* Work item
A faithful, word-for-word copy of the data below is required, without pictures.

* Data section

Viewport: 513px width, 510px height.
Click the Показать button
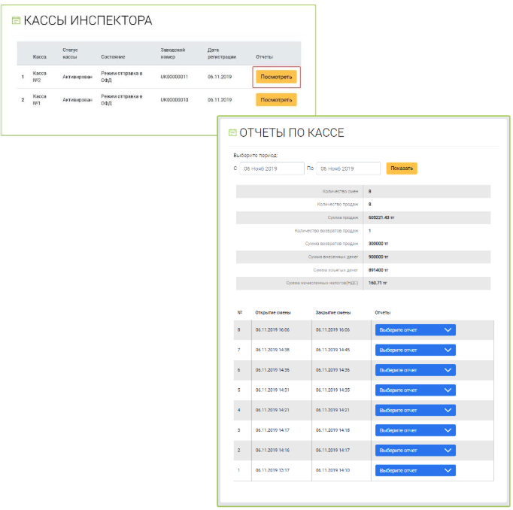(x=402, y=168)
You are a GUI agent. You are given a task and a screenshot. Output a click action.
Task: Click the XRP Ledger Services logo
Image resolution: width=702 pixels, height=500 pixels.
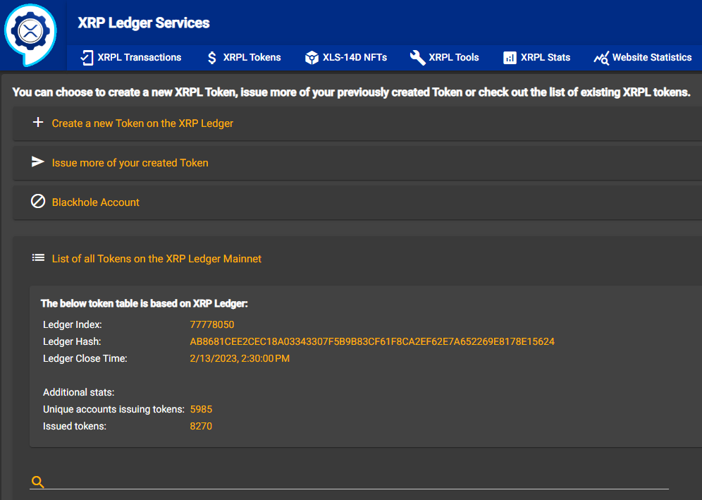(x=30, y=35)
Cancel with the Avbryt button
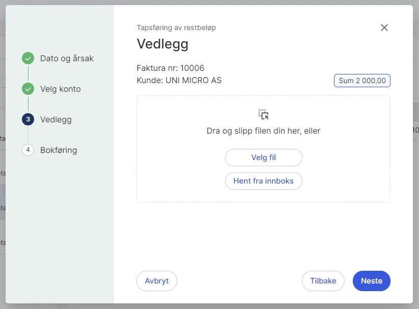 pyautogui.click(x=157, y=281)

* Task answer
Viewport: 513px width, 510px height.
Click the Показать button
(x=402, y=168)
You are a GUI agent. You are given a task and a screenshot. Output a click action.
Task: Click the XRP Ledger Services logo
Image resolution: width=702 pixels, height=500 pixels.
(x=30, y=35)
Cancel with the Avbryt button
 pyautogui.click(x=157, y=281)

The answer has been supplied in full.